By Jakir Hossan
Amzad Hossain, a third year student of University of Dhaka, is visually impaired but can speak well before a thousand people and engage in various co-curricular activities on campus. Managing with recording clips of class lectures and a scribe to write exams, seeking assistance to get to places, he is struggling to lead a normal life despite such obstacles and yet, he is doing well.
Emdad Hossain Mollick is a differently-abled painter with a soaring imagination. He has legs but no arms and can’t move independently. He has painted numerous sketches representing the natural beauty and rural life of Bengal and its people, surprisingly, using his mouth. He has achieved this through great hardship.
Our society, existing social values and the thinking of people does not easily let these talented resources bloom.
Amzad and Mollick are representative of persons with disabilities (PWD) in our society. They are also differently-abled. The way they accomplish a job may be different from the way others do things. Existing social culture, social values and the way people think about these people are not supportive to their growth and expansion of personal skills and qualities. In most circumstances, these people lead a life with no hope, no dignity, no respect and no care.
We cannot deny our responsibilities towards them. We have a moral duty towards them, a social responsibility to ensure their care, our religious value inspires us to work for them and, lastly, as human beings we have ethical obligations towards persons with disabilities.
People with disabilities can be Muslim, Hindu or Buddhist but he/she is a human being from the same source. Our social bonding teaches us that we have our societal obligation to stand besides these persons whenever they need us. It’s like a family where, if someone is in difficulty, others come forward with a supportive hand.
From a religious perspective, there are references in religious texts ordering us to be supportive of persons with physical limitations.
Whenever we see someone passing on the road with a stick in his/her hand, wearing dark glasses, we just see the spectacle. That is where ethics or morality kicks in, to get down from the vehicle and address ourselves to help this person to cross the road and point them in the right direction.
Women with disabilities face far worse problems than the men, given the general treatment meted out to women by society. Where women without disabilities face social and family obligations which confine them within the home, it is unthinkable what hardships women with disabilities experience. These women are considered a burden and no one cares for them.
But in the 21st century, it is wrong to term these persons as a social burden. There are many examples of how differently-abled persons are representing our country.
The Bangladesh wheelchair cricket Team recently defeated India in a bilateral three-match T20 series. The captain of this cricket team, Mohammad Mohsin, and all other players have physical limitations but are able to play cricket and enjoy a taste of life from a wheelchair. So how could they be a burden?
Arifun Nahar Misti is Executive Director of the Women with Disabilities Development Foundation (WDDF). She is confined to a wheelchair but has visited many countries and is doing a great job of raising awareness to remove negativities people hold in their mind about persons with disabilities.

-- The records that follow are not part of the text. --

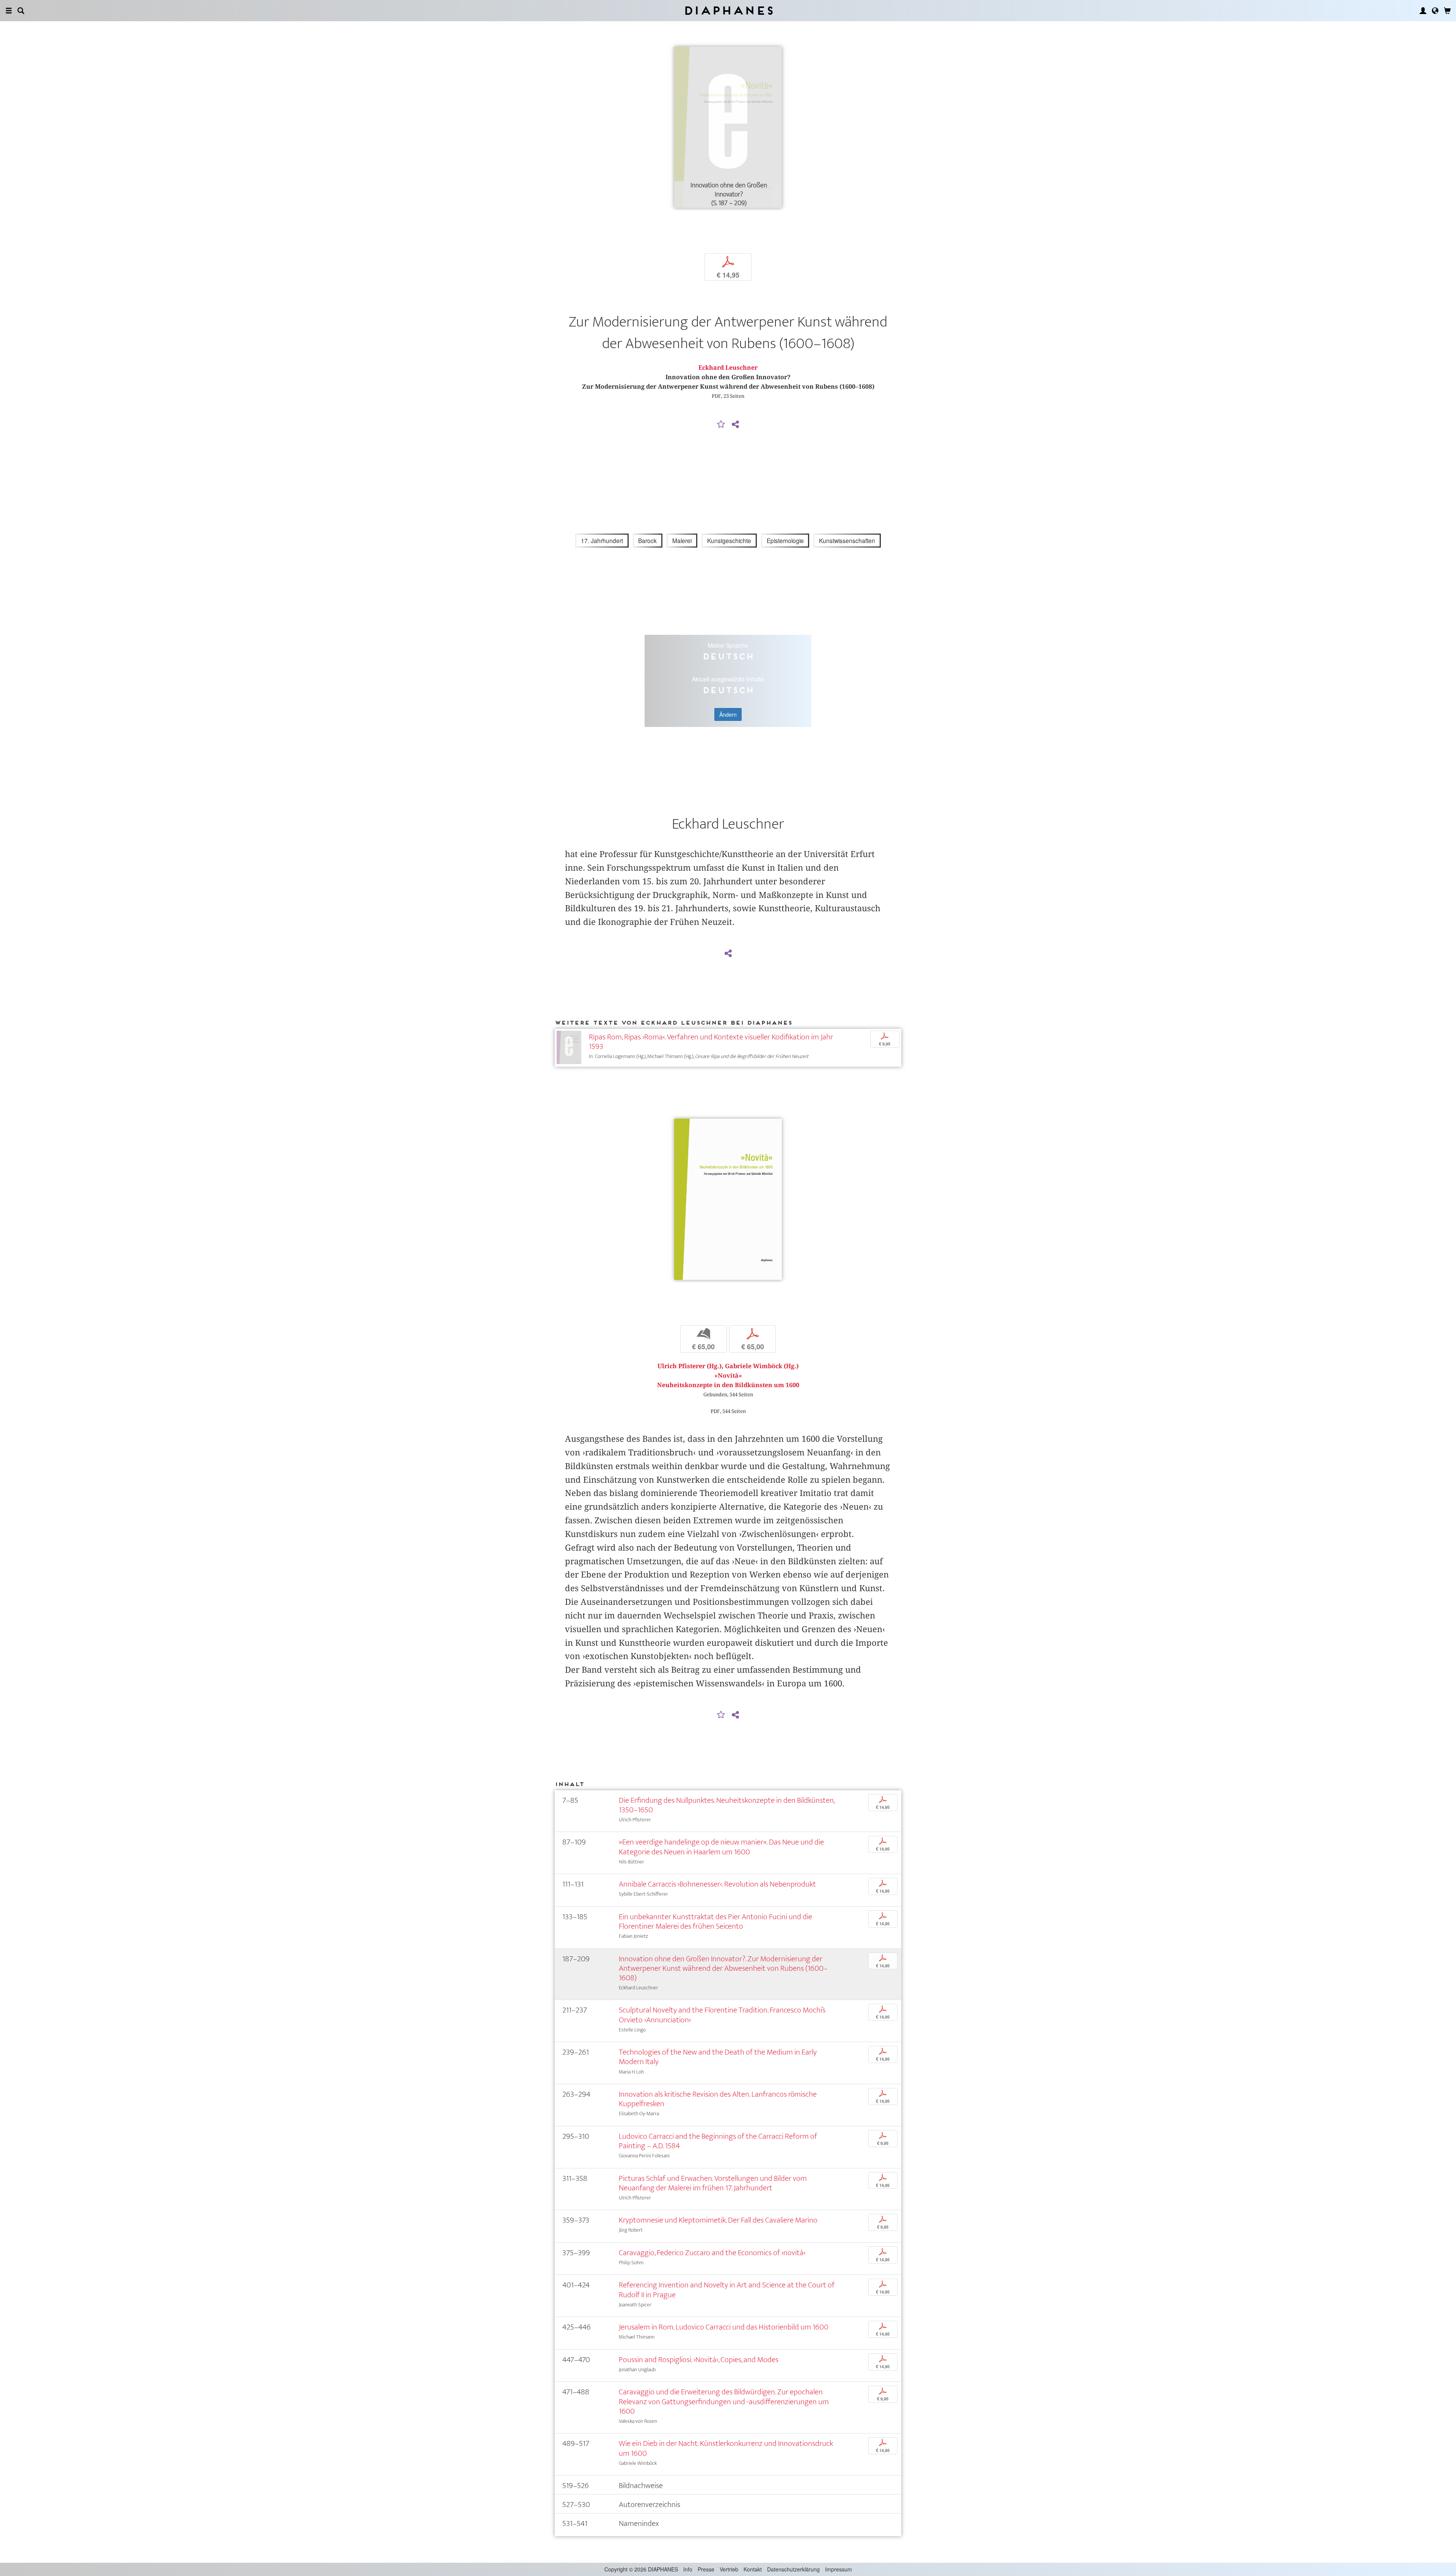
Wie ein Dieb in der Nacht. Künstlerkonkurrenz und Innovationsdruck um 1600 (726, 2448)
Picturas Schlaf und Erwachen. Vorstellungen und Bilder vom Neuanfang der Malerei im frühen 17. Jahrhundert (713, 2183)
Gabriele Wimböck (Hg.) (762, 1366)
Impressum (838, 2569)
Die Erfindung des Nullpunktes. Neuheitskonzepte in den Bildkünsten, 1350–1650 (727, 1805)
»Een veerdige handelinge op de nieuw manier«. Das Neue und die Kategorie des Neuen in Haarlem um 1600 (721, 1846)
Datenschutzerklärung (793, 2569)
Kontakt (753, 2569)
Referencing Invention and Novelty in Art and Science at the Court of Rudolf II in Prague (727, 2289)
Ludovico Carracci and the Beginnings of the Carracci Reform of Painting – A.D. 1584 (718, 2141)
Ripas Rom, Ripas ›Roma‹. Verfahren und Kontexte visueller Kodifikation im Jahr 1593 (711, 1041)
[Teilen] (735, 425)
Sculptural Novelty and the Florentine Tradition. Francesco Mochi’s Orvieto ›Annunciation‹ (722, 2014)
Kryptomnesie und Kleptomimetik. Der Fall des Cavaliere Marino (718, 2220)
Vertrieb (729, 2569)
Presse (706, 2569)
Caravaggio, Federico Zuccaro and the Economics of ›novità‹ (712, 2252)
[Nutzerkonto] (1423, 10)
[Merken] (721, 425)
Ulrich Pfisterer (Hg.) (689, 1366)
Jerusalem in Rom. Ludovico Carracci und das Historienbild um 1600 (723, 2327)
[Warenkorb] (1447, 10)
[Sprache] (1435, 10)
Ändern (728, 714)
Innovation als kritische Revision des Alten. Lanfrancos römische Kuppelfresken (718, 2099)
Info (687, 2569)
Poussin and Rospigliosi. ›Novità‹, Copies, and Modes (698, 2359)
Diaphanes (728, 10)
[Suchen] (20, 10)
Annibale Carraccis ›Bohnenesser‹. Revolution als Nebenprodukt (717, 1884)
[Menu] (8, 10)
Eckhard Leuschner (728, 367)
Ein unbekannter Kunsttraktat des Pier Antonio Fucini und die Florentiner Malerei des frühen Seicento (715, 1921)
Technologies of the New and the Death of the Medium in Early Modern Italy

Times have changed and so should our perceptions. No one is a burden even if they have he/she is a person with disabilities. Only with care, love and a supportive hand can we bring talented faces like Mohsin and Misti, who are differently-abled, to realize their potential.
If we are sincere in our duties from where we are, that would be enough. As human beings, we can be supportive whenever we see someone with disabilities facing difficulties with their situation. Whenever we change our perception with positivity, we can be a part of an inclusive society movement. It will be a society where every disabled person will have proper care, rights, dignity and support for personal and professional growth and excellence.